Work item:
What follows is a set of records. Repeat every one of them exactly.

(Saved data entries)
• • • • •

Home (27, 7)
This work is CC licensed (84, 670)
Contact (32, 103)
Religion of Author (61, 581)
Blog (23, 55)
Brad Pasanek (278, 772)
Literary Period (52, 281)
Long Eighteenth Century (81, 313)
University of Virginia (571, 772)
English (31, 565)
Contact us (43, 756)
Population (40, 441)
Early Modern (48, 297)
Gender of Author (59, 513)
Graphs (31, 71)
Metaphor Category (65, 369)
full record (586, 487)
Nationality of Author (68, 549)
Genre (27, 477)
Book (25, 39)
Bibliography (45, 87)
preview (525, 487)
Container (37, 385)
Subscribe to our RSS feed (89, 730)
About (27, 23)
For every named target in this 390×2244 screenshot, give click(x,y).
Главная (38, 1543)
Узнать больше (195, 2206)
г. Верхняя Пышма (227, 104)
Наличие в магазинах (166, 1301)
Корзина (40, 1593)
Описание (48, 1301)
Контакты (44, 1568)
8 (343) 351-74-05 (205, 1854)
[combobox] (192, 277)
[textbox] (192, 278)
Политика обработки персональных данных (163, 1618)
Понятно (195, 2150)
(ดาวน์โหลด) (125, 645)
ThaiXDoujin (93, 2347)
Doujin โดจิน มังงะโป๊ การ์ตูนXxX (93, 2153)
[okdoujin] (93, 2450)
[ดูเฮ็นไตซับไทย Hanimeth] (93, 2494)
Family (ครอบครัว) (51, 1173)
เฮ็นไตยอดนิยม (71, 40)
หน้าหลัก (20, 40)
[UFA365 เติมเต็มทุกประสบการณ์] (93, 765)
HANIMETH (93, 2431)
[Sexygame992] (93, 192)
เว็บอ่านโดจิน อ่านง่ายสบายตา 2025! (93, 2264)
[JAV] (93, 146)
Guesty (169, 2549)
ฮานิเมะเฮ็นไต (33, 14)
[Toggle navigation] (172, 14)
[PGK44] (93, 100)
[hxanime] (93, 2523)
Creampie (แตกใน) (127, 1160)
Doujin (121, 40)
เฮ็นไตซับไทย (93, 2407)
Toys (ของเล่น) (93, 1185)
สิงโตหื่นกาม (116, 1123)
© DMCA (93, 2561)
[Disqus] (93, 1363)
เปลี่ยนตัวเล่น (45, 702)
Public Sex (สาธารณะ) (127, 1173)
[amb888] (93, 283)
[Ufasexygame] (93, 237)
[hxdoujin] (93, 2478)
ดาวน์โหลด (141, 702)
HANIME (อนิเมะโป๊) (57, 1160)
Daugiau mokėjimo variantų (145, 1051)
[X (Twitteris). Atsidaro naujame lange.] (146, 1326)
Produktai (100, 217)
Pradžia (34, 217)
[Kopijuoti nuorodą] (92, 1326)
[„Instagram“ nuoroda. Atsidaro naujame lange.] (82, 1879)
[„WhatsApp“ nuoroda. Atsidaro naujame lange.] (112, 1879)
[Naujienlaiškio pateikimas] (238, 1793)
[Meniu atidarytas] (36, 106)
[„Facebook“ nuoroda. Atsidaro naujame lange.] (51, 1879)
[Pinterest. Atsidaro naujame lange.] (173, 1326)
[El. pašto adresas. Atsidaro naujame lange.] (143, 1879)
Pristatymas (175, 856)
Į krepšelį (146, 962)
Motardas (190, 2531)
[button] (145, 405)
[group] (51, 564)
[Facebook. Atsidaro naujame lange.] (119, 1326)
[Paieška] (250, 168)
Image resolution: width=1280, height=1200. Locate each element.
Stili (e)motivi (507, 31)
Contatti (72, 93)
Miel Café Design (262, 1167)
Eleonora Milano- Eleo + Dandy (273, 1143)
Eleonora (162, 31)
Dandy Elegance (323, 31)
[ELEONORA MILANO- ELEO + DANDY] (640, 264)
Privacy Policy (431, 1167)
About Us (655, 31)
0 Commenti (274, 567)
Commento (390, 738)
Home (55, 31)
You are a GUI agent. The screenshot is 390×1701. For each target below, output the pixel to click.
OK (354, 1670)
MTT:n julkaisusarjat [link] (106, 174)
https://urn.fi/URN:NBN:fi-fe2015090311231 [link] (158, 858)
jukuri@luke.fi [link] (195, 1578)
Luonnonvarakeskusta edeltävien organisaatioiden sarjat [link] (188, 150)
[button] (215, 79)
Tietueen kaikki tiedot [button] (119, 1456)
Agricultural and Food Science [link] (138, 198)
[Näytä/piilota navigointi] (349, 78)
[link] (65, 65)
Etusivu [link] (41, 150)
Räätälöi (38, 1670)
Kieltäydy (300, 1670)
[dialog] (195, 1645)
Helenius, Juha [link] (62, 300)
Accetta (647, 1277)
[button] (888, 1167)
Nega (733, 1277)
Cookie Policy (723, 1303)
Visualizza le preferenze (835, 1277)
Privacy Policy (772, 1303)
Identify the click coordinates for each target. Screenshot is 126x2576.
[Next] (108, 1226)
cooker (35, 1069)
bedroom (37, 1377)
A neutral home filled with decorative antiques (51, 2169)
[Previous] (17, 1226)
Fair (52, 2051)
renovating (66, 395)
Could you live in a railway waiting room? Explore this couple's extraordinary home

• • • • •

Output of the task:
Home (27, 7)
This work is CC licensed (84, 670)
Contact (32, 103)
Religion of Author (61, 581)
Blog (23, 55)
Brad Pasanek (278, 772)
Literary Period (52, 281)
Long Eighteenth Century (81, 313)
University of Virginia (571, 772)
English (31, 565)
Contact us (43, 756)
Population (40, 441)
Early Modern (48, 297)
Gender of Author (59, 513)
Graphs (31, 71)
Metaphor Category (65, 369)
full record (586, 487)
Nationality of Author (68, 549)
Genre (27, 477)
Book (25, 39)
Bibliography (45, 87)
preview (525, 487)
Container (37, 385)
Subscribe to our RSS feed (89, 730)
About (27, 23)
For every named target in this 390×2244 screenshot, give click(x,y).
Главная (38, 1543)
Узнать больше (195, 2206)
г. Верхняя Пышма (227, 104)
Наличие в магазинах (166, 1301)
Корзина (40, 1593)
Описание (48, 1301)
Контакты (44, 1568)
8 (343) 351-74-05 (205, 1854)
[combobox] (192, 277)
[textbox] (192, 278)
Политика обработки персональных данных (163, 1618)
Понятно (195, 2150)
(ดาวน์โหลด) (125, 645)
ThaiXDoujin (93, 2347)
Doujin โดจิน มังงะโป๊ การ์ตูนXxX (93, 2153)
[okdoujin] (93, 2450)
[ดูเฮ็นไตซับไทย Hanimeth] (93, 2494)
Family (ครอบครัว) (51, 1173)
เฮ็นไตยอดนิยม (71, 40)
หน้าหลัก (20, 40)
[UFA365 เติมเต็มทุกประสบการณ์] (93, 765)
HANIMETH (93, 2431)
[Sexygame992] (93, 192)
เว็บอ่านโดจิน อ่านง่ายสบายตา 2025! (93, 2264)
[JAV] (93, 146)
Guesty (169, 2549)
ฮานิเมะเฮ็นไต (33, 14)
[Toggle navigation] (172, 14)
[PGK44] (93, 100)
[hxanime] (93, 2523)
Creampie (แตกใน) (127, 1160)
Doujin (121, 40)
เฮ็นไตซับไทย (93, 2407)
Toys (ของเล่น) (93, 1185)
สิงโตหื่นกาม (116, 1123)
© DMCA (93, 2561)
[Disqus] (93, 1363)
เปลี่ยนตัวเล่น (45, 702)
Public Sex (สาธารณะ) (127, 1173)
[amb888] (93, 283)
[Ufasexygame] (93, 237)
[hxdoujin] (93, 2478)
ดาวน์โหลด (141, 702)
HANIME (อนิเมะโป๊) (57, 1160)
Daugiau mokėjimo variantų (145, 1051)
[X (Twitteris). Atsidaro naujame lange.] (146, 1326)
Produktai (100, 217)
Pradžia (34, 217)
[Kopijuoti nuorodą] (92, 1326)
[„Instagram“ nuoroda. Atsidaro naujame lange.] (82, 1879)
[„WhatsApp“ nuoroda. Atsidaro naujame lange.] (112, 1879)
[Naujienlaiškio pateikimas] (238, 1793)
[Meniu atidarytas] (36, 106)
[„Facebook“ nuoroda. Atsidaro naujame lange.] (51, 1879)
[Pinterest. Atsidaro naujame lange.] (173, 1326)
[El. pašto adresas. Atsidaro naujame lange.] (143, 1879)
Pristatymas (175, 856)
Į krepšelį (146, 962)
Motardas (190, 2531)
[button] (145, 405)
[group] (51, 564)
[Facebook. Atsidaro naujame lange.] (119, 1326)
[Paieška] (250, 168)
Image resolution: width=1280, height=1200. Locate each element.
Stili (e)motivi (507, 31)
Contatti (72, 93)
Miel Café Design (262, 1167)
Eleonora Milano- Eleo + Dandy (273, 1143)
Eleonora (162, 31)
Dandy Elegance (323, 31)
[ELEONORA MILANO- ELEO + DANDY] (640, 264)
Privacy Policy (431, 1167)
About Us (655, 31)
0 Commenti (274, 567)
Commento (390, 738)
Home (55, 31)
You are a GUI agent. The screenshot is 390×1701. For each target below, output the pixel to click.
OK (354, 1670)
MTT:n julkaisusarjat [link] (106, 174)
https://urn.fi/URN:NBN:fi-fe2015090311231 [link] (158, 858)
jukuri@luke.fi [link] (195, 1578)
Luonnonvarakeskusta edeltävien organisaatioiden sarjat [link] (188, 150)
[button] (215, 79)
Tietueen kaikki tiedot [button] (119, 1456)
Agricultural and Food Science [link] (138, 198)
[Näytä/piilota navigointi] (349, 78)
[link] (65, 65)
Etusivu [link] (41, 150)
Räätälöi (38, 1670)
Kieltäydy (300, 1670)
[dialog] (195, 1645)
Helenius, Juha [link] (62, 300)
Accetta (647, 1277)
[button] (888, 1167)
Nega (733, 1277)
Cookie Policy (723, 1303)
Visualizza le preferenze (835, 1277)
Privacy Policy (772, 1303)
Identify the click coordinates for each target. Screenshot is 126x2576.
[Next] (108, 1226)
cooker (35, 1069)
bedroom (37, 1377)
A neutral home filled with decorative antiques (51, 2169)
[Previous] (17, 1226)
Fair (52, 2051)
renovating (66, 395)
Could you live in a railway waiting room? Explore this couple's extraordinary home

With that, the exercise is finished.